Almost three decades ago when I first joined Microsoft, we all looked at the Internet and saw the promise of the digital age. In hindsight, we were too absorbed by the internet’s promise, and we paid too little attention to the potential pitfalls and even perils that would lie ahead. We collectively did too little to solve problems when they were small, and we failed to foresee the potential use and abuse of the internet by the autocrats of the world. As we approach the start of the second quarter of the 21st century, digital technology has become both the world’s most powerful tool and most formidable weapon.

This is a time for new leadership to reset and reclaim a brighter future for technology that is hardheaded and clear-eyed about the challenges we face. And it’s a time when a realistic grounding in technology challenges can help the world move faster and farther to make real a more optimistic vision for the internet’s future. The Declaration not only speaks to this future but provides with specificity the principles that will be needed to achieve it.

Second, while the Declaration embraces an important variety of critical and even timeless values, I think it’s right that it starts with a focus on human rights. Today’s new Declaration rightly grounds this focus on an explicit reference to the Universal Declaration of Human Rights, adopted when the world’s nations came together in 1948. That Declaration was forged by a generation that had not only witnessed but won the most global and terrible war in human history. World War II had claimed the lives of more than 70 million people, more that 50 million of whom were civilians. The generation that won the war rightly came together a year later to sign the Fourth Geneva Convention and adopt one of the most important advances of the 20th century, the proposition that governments must protect civilians even in a time of war.

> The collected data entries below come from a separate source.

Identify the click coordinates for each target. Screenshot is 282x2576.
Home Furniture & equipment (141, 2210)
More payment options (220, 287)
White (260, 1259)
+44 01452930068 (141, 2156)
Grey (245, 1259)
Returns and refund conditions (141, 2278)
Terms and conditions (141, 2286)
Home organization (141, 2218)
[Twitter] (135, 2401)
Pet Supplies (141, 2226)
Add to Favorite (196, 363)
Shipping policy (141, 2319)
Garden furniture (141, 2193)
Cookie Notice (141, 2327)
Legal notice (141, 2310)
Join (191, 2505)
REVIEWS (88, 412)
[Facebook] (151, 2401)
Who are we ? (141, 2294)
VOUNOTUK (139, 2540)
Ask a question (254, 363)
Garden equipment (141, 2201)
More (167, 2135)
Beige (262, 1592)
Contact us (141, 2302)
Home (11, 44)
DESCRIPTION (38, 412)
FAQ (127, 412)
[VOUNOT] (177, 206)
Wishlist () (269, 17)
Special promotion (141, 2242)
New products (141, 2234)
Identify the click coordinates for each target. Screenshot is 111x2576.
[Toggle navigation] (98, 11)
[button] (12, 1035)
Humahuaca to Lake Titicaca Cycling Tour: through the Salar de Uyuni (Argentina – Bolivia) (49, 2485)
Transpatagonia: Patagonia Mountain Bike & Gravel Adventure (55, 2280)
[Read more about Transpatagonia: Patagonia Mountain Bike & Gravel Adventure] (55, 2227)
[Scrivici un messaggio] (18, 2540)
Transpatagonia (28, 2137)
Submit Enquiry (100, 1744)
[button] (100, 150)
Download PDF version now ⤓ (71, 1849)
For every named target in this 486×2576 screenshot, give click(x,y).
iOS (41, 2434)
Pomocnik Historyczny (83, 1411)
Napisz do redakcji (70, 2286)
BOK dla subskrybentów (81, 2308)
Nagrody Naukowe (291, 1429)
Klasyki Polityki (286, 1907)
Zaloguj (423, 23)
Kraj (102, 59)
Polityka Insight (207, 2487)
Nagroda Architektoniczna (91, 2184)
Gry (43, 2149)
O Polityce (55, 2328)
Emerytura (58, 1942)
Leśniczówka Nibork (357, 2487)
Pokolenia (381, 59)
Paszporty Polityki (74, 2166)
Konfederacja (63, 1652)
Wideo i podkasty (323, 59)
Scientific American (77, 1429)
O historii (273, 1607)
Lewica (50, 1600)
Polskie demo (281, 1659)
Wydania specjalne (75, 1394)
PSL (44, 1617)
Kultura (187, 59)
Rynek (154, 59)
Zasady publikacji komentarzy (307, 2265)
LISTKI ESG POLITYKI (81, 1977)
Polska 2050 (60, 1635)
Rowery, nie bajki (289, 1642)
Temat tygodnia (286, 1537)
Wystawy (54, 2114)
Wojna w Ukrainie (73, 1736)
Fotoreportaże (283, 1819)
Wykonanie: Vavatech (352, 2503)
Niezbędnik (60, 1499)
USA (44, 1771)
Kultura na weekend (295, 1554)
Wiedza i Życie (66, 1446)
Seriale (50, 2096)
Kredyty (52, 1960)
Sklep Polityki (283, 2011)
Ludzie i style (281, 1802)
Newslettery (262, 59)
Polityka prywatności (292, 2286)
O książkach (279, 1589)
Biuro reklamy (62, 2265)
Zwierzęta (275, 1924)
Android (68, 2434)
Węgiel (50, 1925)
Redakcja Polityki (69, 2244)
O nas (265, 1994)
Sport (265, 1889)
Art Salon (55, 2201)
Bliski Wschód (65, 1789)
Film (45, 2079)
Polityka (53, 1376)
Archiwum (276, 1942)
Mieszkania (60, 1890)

Almost 75 years later, our generation is being put to a new test. The war in Ukraine is being fought not only on the ground, in the air, and at sea, but literally on the internet as well. As we reported yesterday, the Russian military is waging the world’s first “hybrid war” by combining cyber and kinetic weapons, and, tragically, it is targeting, destroying and killing Ukrainian civilians. All of this is being coupled with a disinformation battle that is being fought on the internet on a global scale. Today’s new Declaration points not only to the urgent technology issues we must address to grapple with the war in Ukraine, but to the many varied human needs that require our generation to step forward and act collectively to protect human rights on the internet.

Finally, today’s Declaration rightly calls for the protection and strengthening of a multistakeholder system of internet governance. This reflects one of the big differences between the worlds of the 20th and 21st centuries. As technology has evolved, governmental leadership is as important as ever. But governments can neither manage the internet nor solve the world’s greatest problems by acting alone. We need new and innovative internet initiatives that bring governments together with NGOs, academic researchers, tech companies and many others from across the business community.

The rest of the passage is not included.